* Exercises to complete *
a. Rewrite the part of the menopause and mental health text between "I’m a big proponent" and "Guide to Self-Care.", inclusive, changing "bubble bath" to "warm shower".
b. Answer these questions from the menopause and mental health text:
(i) Which hormone does the text call the primary stress hormone?
(ii) Low levels of which hormone are linked to diminished feelings of well-being?
(iii) Besides self-care and medications, what therapy is named as a solution for mental health issues brought on by peri/menopause?

What you hear the word “menopause,” what do you think of? I bet two of the first things that spring to mind are hot flashes and mood swings. These are two of the best known, and most common, symptoms of peri/menopause. Today we’re going to briefly look at how menopause is related to mood regulation, stress and anxiety, outlook on life, and other aspects of mental health.
Menopause and Mental Health
The cliché of a pre-menstrual woman crying into a pint of ice cream while watching a sad movie is a cliché for a reason; the connection between hormones and mental health is strong. Varying levels of estrogen and progesterone during the menstrual cycle, and throughout our lives, have noticeable effects on mood and behavior.
As mentioned earlier, fluctuating levels of progesterone and estrogen to thank for mood swings. Progesterone deficiency can be responsible for anxiety and PMS, and a deficiency of progesterone, estrogen, or testosterone can cause irritability and depression. Low levels of testosterone are linked to diminished feelings of well-being.
In short, menopause can make you moody, stressed out, irritable, and depressed.
Stress and Stressors
Stress is a big component of mental health and, unsurprisingly, is interconnected with sex hormones. Not only does estrogen directly modulate the stress response in the body, but progesterone activity is blocked and limited when cortisol – the primary stress hormone – is released. At the same time, lifestyle stressors can just exacerbate the problem. Inadequate sleep, poor diet, lack of exercise, bad habits like smoking or excessive drinking, etc. can heighten the stress response in the body.
As you may know, stress isn’t just an undesirable feeling. It’s physically damaging to the body and chronic stress can greatly affect long-term health. Left unchecked and untreated, it can lead to mental health issues like depression and anxiety, cardiovascular disease, digestion problems, low sex drive, and much more. That’s why it’s important to manage it.
Self-Care and Other Solutions
Though you can’t prevent all the undesirable symptoms of peri/menopause-like stress, you can mitigate them.
I’m a big proponent of self-care as a way to combat stress and nurture your mental (as well as spiritual and emotional) health. Self-care is good for your body, your mood, and your energy levels. At its core, self-care is really about putting yourself and your needs first for once, whether that means saying “no” more often, going for a daily jog, or just relaxing in a bubble bath. I wrote on this at length in a previous blog, Self Care Tips & Tricks from a Health & Wellness Coach and in my Women’s Guide to Self-Care.
In addition to self-care, other solutions for mental health issues brought on by peri/menopause include hormone replacement therapy, if you’re a good candidate for that, or medications for clinical depression or anxiety. If self-care isn’t enough, talk to your doctor about your other options.
It’s Not All in Your Head
As you go through peri/menopause, you may sometimes feel like your moods and behaviors are out of your control. Just know that what you’re experiencing is real and is not a reflection of who you truly are, only your hormones at that moment. And with that recognition, you can then take steps to proactively manage it for a better quality of life.

* Listed records *

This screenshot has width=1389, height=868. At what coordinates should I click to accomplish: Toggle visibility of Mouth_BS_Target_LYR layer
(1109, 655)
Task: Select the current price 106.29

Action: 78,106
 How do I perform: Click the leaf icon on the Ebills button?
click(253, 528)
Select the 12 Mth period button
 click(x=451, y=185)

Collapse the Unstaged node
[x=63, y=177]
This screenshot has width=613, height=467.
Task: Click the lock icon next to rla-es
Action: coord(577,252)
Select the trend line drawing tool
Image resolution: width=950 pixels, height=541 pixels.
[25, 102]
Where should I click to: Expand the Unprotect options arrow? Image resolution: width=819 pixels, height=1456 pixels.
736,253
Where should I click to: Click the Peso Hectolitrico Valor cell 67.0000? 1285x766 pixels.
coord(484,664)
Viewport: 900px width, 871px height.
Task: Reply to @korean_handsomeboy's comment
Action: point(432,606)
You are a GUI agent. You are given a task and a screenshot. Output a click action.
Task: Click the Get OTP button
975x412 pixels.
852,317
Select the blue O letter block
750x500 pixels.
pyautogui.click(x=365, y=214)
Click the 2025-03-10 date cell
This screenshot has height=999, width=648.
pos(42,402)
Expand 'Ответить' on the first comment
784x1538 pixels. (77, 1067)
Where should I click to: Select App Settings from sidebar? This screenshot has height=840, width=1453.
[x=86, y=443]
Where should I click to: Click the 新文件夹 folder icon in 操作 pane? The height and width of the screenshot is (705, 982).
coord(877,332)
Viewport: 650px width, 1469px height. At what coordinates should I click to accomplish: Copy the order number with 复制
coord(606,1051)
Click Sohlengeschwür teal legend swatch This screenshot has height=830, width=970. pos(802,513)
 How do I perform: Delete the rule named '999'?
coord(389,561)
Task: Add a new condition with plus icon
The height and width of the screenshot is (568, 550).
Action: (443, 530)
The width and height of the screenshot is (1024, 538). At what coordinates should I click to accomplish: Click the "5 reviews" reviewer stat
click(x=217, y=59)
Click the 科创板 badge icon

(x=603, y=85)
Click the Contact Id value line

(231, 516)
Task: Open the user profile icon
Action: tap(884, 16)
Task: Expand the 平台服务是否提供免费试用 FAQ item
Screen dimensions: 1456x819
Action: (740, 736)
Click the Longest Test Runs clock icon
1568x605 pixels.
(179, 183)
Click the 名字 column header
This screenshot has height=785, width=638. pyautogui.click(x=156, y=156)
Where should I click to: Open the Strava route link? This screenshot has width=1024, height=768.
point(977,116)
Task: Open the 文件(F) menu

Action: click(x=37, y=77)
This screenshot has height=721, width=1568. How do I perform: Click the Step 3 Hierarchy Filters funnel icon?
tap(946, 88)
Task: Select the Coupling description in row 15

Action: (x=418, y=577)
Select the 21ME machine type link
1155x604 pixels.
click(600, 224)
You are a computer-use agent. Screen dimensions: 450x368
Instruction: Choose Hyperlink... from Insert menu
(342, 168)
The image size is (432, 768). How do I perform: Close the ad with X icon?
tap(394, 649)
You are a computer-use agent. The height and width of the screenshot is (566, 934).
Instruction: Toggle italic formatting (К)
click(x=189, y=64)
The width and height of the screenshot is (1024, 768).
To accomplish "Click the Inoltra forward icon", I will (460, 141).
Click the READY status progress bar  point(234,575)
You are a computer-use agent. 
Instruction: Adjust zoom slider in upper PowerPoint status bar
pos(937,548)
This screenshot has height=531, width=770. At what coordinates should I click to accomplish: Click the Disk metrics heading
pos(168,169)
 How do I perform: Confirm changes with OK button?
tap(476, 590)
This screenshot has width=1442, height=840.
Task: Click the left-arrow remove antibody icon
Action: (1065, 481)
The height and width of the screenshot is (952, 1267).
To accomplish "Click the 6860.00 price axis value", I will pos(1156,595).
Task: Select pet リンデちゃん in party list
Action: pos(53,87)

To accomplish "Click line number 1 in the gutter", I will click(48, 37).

* Solutions per task *
a.
I’m a big proponent of self-care as a way to combat stress and nurture your mental (as well as spiritual and emotional) health. Self-care is good for your body, your mood, and your energy levels. At its core, self-care is really about putting yourself and your needs first for once, whether that means saying “no” more often, going for a daily jog, or just relaxing in a warm shower. I wrote on this at length in a previous blog, Self Care Tips & Tricks from a Health & Wellness Coach and in my Women’s Guide to Self-Care.

b.
(i) Cortisol
(ii) Testosterone
(iii) Hormone replacement therapy